Are you "blessed"?

by changeling 7 Replies latest jw friends

  • changeling
    changeling

    Font was too small, see new post below...

  • beksbks
    beksbks

    We may be perfect C, but that font is getting awefully small for my old eyes

  • changeling
    changeling

    Sorry, pasted and copied from "Word" and that's how it turned out. :)

  • changeling
    changeling

    W hen a person makes a good grade on a test, or receives a promotion at work, or escapes harm in an accident, or perhaps lives though a potentially deadly disease, you often hear them thank God. Sometimes they refer to themselves as being “blessed” or having experienced a miracle.

    Just the other night, when watching the finale of “So You Think You Can Dance”, I saw the winner jump up and down and excitedly point to the heavens and say: “It was God, it was all God”. I’ve heard victorious football players, lottery winners and even beauty queens say similar things.

    I’m sorry, but I don’t think God has anything to do with any of these things. I don’t mean to mock anyone’s faith. If the thought that God and his angels are looking over you and “blessing” you gives you comfort and gets you through the day, be me guest. But I don’t find the concept comforting at all.

    The other day I was a having a particularly hard day with my very elderly parents. I sent an email to my aunt in order to vent. She wrote back that I needed to pray very hard to Jehovah for patience.
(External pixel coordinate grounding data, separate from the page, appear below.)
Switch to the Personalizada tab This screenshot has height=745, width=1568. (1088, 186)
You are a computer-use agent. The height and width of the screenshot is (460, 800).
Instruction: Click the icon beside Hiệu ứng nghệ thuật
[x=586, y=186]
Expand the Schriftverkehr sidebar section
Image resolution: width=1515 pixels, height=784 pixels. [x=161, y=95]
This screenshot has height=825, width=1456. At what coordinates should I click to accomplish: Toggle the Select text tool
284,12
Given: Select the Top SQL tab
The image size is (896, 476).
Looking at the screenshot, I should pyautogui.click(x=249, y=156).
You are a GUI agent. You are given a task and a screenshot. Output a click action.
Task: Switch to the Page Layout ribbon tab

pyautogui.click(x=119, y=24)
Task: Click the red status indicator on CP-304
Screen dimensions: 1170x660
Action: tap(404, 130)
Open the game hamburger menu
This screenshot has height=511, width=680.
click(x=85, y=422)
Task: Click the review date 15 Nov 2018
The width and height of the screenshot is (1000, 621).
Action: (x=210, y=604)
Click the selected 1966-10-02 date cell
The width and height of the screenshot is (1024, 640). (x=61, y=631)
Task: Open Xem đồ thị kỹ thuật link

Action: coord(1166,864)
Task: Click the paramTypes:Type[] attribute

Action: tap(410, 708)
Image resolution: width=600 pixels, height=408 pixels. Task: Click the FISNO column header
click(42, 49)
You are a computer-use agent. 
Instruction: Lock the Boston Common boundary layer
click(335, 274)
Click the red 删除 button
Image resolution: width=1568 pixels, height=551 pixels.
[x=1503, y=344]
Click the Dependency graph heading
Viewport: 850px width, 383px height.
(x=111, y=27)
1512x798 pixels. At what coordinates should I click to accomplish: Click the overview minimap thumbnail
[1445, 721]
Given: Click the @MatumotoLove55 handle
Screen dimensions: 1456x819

    By the time she responded I had gotten my thoughts and emotions together and given myself a nice little pep talk. I also commiserated with friends I play “werewolf” with. Patience, yes, I need lots of patience, but…where does it come from? Me. Yep, from deep inside my mind. Nobody bestows it on me; and when I lose it, nobody snatches it away. I have the power within myself to gain self control in any given situation and do the right thing. I also have the power to lose my cool. When I do, I have the power to make an apology. When I do the right thing I have myself to thank, and when I don’t, I have myself to blame.

    When someone tells me they are “blessed” because they narrowly escaped a near deadly accident, I want to say: “What about those children who died in a car accident last week? Where was their blessing?” The opposite of a blessing is a curse. So, if two people are crossing the street and out of nowhere a car comes and hits and kills one but spares the other, can the survivor claim a blessing? Does this not imply the one who died received a curse? If one child in a hospital room survives leukemia but her roommate with the same condition does not, what does this say about the stand of the dead child with God? And, thinking back on the winner of SYTYCD, why does God care who wins a dance contest, or for that matter, a football game or a beauty pageant? Doesn’t he have bigger fish to fry?

    Bottom line: for me, thanking an invisible entity for something you achieved because of hard work, preparation, natural talent, a resilient immune system, picking the right doctor, taking the right meds or even working well with a team, takes away from human accomplishment. It says: humans are puny and can’t do anything without God’s help. One of Jehovah’s Witnesses favorite and most often quoted scriptures, Jeremiah 10:23, expresses this very thought. Why did I ever quote and repeat such drivel? It paints the picture of feeble creatures stumbling around in need of help to direct the very steps. I refuse to look at myself and the rest of humankind in such terms.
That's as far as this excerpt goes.